**SOURCE TEXT:**

Discover how to harness the potential of ChatGPT for advanced keyword research in SEO with our comprehensive guide.
Improving your website’s Google SERP visibility is something that couldn’t be more important, and optimising your title tags is one key aspect of this. However, while many people think that character limits are a vital element of title tag optimisation, that isn’t actually the case.
Title tags are an essential SEO element that can have a significant impact on rankings, so it isn’t surprising that website owners are seeking to optimise their title tags to give their ranking a boost. There are lots of ways to go about optimising title tags, and one of those ways is ensuring that title tag length fits into the character limit of 55-60 characters.
There are also concerns about titles being truncated in the search results as well as worries about having titles rewritten by Google, and whether these things can have a negative effect on organic performance. So, here, we take a closer look at these concerns to find out whether they’re founded or no.
Google measures the number of title tag characters that it can display in the search engine results in pixels. If a title tag isn’t short enough to fit, Google may cut off some characters. To this end, back in 2021, an update was released by Google to allow a different title to be shown by Google to users to the HTML title tag in the SERPs.
Google may rewrite HTML title tags in the SERPS if they are overly keyword stuffed, containing or missing repetitive “boilerplate” language, or are too long. This update caused significant concerns within the SEO world after it was rolled out, since in some cases the rewriting of the title went wrong, with Google replacing the title tags with a range of page elements such as H1 tags, image file names, and image alt texts.
It’s no wonder that panic became widespread across the community, with many SEOs working hard to ensure their titles were within the specified character limit to avoid the potential issues of title rewrites.
There has certainly been a lot of confusion about Google’s stance regarding shorter title tags. While it seems clear that Google wants SERPs to have shorter titles, it isn’t so obvious whether potentially rewritten or cut off titles displayed within the SERPs will be used for rankings rather than the HTML title.
It isn’t surprising that SEOs are assuming that long titles will inevitably be rewritten or cut off and, thus, they won’t be considered by Google for rankings, with the new SERPs displayed title being considered for ranking instead. But what does Google officially have to say about title tag lengths?
An official from Google has stated clearly that there is value in having title tags which are longer than the available displayable space, pointing out that, while there is technically a limit, that number isn’t a small one. Google’s only recommendation with regard to title tag length is to “try keeping it precise.”
In fact, Google’s representative even stated that there is no point in thinking excessively about length. So long as the title tag doesn’t fill the entire screen, it’s not going to result in a manual action. Google’s SERPs titles documentation has no official recommendation regarding title tag lengths either.
It’s quite natural to assume that a long title tag that is rewritten or cut off in SERPs would have an impact on rankings, but Google have stated that this isn’t the case. Whether or not titles are rewritten or cut off in SERPs, the HTML title tag is used by Google for ranking – not the title displayed in SERPs.
As a result, there’s no need to shorten title tags in order to comply with the made-up figure of 55-60 characters. It seems clear that the metric that has been circulating for some time regarding title lengths has no evidence or facts supporting its use.

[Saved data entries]

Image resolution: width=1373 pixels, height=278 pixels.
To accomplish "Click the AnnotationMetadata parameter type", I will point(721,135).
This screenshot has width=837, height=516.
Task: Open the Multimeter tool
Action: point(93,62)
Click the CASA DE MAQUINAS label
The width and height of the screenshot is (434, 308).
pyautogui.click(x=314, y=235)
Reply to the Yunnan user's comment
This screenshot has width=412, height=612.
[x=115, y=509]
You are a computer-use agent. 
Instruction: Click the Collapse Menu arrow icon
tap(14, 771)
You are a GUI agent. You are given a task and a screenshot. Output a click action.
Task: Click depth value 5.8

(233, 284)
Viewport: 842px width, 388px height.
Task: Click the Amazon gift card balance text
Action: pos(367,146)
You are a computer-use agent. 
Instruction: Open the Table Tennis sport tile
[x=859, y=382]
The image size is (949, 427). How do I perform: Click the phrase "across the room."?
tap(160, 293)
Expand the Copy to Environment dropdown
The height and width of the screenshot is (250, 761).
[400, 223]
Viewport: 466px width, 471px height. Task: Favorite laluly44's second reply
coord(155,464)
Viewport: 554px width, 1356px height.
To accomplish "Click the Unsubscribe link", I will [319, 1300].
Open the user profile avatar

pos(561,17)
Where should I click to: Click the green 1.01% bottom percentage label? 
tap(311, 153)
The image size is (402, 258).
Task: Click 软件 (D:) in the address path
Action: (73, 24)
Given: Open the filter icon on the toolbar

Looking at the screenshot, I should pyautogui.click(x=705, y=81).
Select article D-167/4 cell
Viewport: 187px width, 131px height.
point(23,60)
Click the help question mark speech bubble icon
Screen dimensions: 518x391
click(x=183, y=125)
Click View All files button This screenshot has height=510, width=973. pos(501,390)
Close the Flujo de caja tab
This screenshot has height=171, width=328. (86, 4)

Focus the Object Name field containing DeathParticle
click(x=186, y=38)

**ACTION ITEM:** Please list the page elements that, according to the title tag article above, Google put in place of title tags when its rewriting went wrong.

**EXERCISE RESPONSE:**
- H1 tags
- Image file names
- Image alt texts